If only I knew how to write this book review.
The Shadow of the Wind enraptured me within paragraphs. I was immediately pulled into a beautiful world of well-woven words. Eventually, I even gave up writing down all my favorite quotes. There were so many great moments and sentences that I was stopping too frequently. I needed to keep pushing through with the story. The story gripped me right from the start and didn’t let go until I had read every single word.
People tend to complicate their own lives, as if living weren’t already complicated enough.
Set in Barcelona from 1945-1966, The Shadow of the Wind is the story of Julian Carax and Daniel Sempere. As a young boy, Daniel is taken to a magic place called the Cemetery of Forgotten Books. Here he must pick out a book that he will care for all his days. The book 10-year-old Daniel retrieves is none other than The Shadow of the Wind by Julian Carax. After staying up all night reading this novel, and realizing that it has touched him and changed him forever, Daniel knows he must find more of Carax’s works. But once he starts to look, Daniel discovers someone has been systematically destroying every copy of every book Carax has ever written. Intrigued and compelled, Daniel finds himself trying to learn as much as he can about Carax, his life, and his works. Soon, Julian and Daniel’s lives are forever entangled as Daniel tries to solve the mystery of Julian Carax.

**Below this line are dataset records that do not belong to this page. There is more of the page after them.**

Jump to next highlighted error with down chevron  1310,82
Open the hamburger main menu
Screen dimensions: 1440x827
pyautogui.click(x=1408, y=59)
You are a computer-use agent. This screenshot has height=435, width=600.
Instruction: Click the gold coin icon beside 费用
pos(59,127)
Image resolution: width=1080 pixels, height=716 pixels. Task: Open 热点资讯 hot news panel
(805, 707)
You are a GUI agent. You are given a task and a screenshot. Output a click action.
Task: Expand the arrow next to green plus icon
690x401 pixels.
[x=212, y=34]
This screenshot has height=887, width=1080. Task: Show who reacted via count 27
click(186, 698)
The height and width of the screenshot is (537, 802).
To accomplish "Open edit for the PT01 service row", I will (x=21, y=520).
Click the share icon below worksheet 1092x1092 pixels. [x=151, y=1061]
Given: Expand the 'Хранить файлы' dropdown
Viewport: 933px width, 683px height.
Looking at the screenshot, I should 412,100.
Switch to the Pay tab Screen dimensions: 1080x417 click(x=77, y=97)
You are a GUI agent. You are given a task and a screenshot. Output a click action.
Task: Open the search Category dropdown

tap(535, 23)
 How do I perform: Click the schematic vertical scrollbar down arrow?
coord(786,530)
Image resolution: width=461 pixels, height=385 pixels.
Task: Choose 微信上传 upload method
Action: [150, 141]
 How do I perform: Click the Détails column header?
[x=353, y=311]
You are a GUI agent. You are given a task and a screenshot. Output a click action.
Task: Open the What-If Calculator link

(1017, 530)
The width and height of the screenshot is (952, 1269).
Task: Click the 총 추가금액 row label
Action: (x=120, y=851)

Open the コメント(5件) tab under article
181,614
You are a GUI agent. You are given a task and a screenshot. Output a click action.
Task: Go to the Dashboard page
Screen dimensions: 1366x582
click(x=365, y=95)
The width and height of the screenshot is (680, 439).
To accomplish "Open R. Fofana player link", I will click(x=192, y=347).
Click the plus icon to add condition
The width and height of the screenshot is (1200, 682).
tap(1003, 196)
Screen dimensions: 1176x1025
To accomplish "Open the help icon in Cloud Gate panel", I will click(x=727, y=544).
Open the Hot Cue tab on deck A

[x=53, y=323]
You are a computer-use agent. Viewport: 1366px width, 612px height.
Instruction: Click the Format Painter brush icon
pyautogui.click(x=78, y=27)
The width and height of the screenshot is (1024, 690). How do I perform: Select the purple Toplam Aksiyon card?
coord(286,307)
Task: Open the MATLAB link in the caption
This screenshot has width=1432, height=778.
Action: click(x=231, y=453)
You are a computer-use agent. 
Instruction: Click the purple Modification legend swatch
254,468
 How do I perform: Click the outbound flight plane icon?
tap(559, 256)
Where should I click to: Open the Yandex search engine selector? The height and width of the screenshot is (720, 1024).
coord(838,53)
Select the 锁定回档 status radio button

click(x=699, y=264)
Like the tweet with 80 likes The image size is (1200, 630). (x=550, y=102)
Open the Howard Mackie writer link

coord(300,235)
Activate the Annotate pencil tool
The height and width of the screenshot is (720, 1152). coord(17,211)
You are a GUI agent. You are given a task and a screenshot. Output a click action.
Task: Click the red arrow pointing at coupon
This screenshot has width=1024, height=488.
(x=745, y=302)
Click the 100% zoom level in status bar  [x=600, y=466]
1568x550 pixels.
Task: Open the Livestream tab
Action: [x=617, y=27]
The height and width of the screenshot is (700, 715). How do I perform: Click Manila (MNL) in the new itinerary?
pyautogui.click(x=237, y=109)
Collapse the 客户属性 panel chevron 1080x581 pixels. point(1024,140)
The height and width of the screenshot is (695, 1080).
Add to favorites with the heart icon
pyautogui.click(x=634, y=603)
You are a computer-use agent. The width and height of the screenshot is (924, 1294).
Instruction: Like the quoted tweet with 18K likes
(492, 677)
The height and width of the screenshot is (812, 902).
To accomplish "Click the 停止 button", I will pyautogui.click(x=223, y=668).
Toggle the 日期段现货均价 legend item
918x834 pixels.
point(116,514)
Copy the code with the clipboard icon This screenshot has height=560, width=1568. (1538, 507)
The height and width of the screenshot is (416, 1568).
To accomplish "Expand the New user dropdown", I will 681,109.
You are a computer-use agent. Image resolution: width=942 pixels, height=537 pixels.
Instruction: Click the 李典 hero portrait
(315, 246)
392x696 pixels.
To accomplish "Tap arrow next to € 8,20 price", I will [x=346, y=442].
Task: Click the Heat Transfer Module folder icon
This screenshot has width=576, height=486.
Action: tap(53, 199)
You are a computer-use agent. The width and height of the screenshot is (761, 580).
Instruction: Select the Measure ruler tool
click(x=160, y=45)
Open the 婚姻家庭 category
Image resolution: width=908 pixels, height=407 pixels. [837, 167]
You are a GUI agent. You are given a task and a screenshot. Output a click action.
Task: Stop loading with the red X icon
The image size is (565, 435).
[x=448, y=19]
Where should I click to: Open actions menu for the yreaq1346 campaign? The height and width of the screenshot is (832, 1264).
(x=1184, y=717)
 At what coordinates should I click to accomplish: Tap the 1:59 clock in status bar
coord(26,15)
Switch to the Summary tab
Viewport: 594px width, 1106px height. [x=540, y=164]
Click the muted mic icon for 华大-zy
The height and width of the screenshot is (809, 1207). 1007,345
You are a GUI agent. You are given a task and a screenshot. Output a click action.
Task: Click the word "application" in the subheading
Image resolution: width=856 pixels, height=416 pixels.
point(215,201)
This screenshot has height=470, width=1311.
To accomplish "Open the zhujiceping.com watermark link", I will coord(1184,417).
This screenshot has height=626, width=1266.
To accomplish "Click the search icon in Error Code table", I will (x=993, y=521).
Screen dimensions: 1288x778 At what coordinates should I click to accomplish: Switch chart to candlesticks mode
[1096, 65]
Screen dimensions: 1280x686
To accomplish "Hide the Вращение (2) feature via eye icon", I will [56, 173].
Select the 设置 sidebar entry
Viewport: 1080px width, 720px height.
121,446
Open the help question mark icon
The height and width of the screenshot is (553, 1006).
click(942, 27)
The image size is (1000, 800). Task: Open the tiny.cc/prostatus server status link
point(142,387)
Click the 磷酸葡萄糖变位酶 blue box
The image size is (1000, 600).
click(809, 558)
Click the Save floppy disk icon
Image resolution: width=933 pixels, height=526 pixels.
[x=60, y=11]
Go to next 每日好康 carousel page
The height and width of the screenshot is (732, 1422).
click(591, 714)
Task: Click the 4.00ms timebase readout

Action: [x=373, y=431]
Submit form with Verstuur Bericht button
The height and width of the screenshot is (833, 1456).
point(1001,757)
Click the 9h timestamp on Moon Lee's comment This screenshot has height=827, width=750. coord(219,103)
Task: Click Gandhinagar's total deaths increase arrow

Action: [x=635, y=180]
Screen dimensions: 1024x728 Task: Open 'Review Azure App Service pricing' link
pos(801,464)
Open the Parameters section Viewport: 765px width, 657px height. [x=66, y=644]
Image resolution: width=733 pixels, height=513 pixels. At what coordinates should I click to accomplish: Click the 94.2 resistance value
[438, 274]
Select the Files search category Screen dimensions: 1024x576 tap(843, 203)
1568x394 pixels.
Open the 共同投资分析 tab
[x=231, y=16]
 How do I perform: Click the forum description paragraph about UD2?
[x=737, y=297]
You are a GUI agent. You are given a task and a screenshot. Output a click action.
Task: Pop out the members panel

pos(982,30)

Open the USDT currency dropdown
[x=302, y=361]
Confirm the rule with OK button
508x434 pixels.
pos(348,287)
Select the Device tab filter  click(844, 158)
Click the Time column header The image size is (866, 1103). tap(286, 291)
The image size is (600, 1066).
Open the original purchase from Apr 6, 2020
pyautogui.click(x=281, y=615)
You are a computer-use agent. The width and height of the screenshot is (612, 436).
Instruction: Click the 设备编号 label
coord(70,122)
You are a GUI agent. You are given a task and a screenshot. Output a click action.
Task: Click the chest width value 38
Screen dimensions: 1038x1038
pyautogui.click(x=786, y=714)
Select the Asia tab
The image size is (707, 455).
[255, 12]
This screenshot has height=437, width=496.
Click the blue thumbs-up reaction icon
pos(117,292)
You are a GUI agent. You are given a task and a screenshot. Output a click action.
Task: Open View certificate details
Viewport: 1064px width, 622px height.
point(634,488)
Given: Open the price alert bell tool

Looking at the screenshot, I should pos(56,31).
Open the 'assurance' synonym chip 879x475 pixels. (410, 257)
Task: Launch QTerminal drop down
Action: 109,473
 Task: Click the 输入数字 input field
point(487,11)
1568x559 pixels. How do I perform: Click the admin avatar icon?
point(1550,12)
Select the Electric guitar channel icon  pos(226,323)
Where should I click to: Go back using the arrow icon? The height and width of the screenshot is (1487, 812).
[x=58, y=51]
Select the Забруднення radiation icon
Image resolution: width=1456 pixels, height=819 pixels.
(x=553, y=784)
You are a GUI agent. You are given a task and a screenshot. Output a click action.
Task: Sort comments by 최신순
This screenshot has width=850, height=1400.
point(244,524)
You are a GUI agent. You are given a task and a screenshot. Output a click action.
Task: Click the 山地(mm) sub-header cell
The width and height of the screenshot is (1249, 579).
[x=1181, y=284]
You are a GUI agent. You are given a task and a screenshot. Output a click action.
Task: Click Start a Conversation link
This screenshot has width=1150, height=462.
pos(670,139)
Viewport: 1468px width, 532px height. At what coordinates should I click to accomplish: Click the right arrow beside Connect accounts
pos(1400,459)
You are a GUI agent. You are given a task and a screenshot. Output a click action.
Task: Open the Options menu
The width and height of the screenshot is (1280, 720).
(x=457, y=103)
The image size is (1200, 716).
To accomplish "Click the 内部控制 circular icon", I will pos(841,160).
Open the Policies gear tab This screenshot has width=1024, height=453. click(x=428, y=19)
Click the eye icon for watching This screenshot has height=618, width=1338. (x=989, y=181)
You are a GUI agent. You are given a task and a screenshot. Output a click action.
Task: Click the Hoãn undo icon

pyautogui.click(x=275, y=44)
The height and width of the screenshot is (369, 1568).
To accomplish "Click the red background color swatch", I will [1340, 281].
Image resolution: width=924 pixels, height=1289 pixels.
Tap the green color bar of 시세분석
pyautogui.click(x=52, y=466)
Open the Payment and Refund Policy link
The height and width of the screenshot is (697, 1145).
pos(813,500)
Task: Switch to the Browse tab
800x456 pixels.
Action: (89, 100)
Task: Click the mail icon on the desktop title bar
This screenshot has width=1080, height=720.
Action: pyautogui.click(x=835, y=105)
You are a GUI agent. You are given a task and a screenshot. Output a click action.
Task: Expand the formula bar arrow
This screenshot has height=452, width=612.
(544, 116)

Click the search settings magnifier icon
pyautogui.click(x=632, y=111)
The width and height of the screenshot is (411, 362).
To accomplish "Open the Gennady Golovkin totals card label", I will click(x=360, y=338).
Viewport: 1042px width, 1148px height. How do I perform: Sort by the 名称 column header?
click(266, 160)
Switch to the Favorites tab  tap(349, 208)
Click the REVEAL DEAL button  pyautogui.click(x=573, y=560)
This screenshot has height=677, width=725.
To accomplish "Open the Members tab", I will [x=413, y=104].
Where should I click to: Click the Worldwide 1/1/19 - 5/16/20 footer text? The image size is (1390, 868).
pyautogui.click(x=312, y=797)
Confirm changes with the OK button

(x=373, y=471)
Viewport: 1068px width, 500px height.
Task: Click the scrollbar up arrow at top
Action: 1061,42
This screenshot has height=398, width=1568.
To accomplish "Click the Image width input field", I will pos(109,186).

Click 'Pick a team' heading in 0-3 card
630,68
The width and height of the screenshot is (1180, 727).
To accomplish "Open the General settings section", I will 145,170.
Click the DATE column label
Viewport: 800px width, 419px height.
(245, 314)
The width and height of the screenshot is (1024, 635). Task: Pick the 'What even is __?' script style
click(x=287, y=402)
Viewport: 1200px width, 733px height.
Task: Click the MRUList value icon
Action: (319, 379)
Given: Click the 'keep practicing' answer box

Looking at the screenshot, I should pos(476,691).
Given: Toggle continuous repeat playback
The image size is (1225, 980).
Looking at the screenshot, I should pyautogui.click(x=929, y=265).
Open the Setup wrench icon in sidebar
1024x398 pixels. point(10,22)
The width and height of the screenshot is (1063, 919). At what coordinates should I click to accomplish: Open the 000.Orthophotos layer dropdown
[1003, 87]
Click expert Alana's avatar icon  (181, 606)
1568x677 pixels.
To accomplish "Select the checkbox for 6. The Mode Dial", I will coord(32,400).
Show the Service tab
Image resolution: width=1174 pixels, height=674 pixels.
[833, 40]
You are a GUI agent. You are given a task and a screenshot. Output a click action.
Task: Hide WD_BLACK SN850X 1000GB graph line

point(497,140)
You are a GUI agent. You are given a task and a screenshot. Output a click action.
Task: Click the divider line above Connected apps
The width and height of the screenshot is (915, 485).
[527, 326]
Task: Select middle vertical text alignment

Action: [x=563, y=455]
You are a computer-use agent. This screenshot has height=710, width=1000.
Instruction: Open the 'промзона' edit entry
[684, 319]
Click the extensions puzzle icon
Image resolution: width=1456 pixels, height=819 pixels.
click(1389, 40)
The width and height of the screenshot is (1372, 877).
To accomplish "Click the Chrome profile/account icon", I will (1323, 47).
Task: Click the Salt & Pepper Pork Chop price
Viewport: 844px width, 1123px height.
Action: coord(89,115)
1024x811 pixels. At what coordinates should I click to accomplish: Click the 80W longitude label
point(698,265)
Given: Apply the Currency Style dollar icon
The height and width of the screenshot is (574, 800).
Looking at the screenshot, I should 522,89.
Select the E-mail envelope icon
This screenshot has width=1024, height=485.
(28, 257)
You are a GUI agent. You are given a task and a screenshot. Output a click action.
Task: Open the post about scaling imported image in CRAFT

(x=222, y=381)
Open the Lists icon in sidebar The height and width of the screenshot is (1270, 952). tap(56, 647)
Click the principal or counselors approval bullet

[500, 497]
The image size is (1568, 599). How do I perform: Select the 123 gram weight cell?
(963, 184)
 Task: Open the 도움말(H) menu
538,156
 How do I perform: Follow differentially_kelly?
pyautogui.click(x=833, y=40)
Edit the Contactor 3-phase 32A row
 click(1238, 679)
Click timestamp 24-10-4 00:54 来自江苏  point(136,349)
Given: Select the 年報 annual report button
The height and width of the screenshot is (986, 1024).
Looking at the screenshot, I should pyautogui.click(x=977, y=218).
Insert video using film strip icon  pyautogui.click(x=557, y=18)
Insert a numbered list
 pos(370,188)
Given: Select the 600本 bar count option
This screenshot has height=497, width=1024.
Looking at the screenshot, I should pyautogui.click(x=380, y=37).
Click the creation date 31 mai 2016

Fools talk, cowards are silent, wise men listen.
There is little I can say about The Shadow of the Wind without revealing critical plot points. This was a rare read for me: I frequently had to double back on my guesswork. Typically, I’m good at predicting where a book will go. However, Daniel has to cope with unreliable characters who only know partial truths. I know that I will re-read this book over and over again as time passes. I am certain that with each re-reading I’ll find something new to discover. Some hidden secrets that Zafon left between the pages. Plus, I know that the first re-read, now that everything has been revealed to me, will be an eye opener. I will never be able to read this book for a first time again. This is both sad and wonderful.
The Shadow of the Wind is on many levels, a tribute to all literature. Zafon’s writing is brilliant.
Books are mirrors- you only see in them what you already have inside you.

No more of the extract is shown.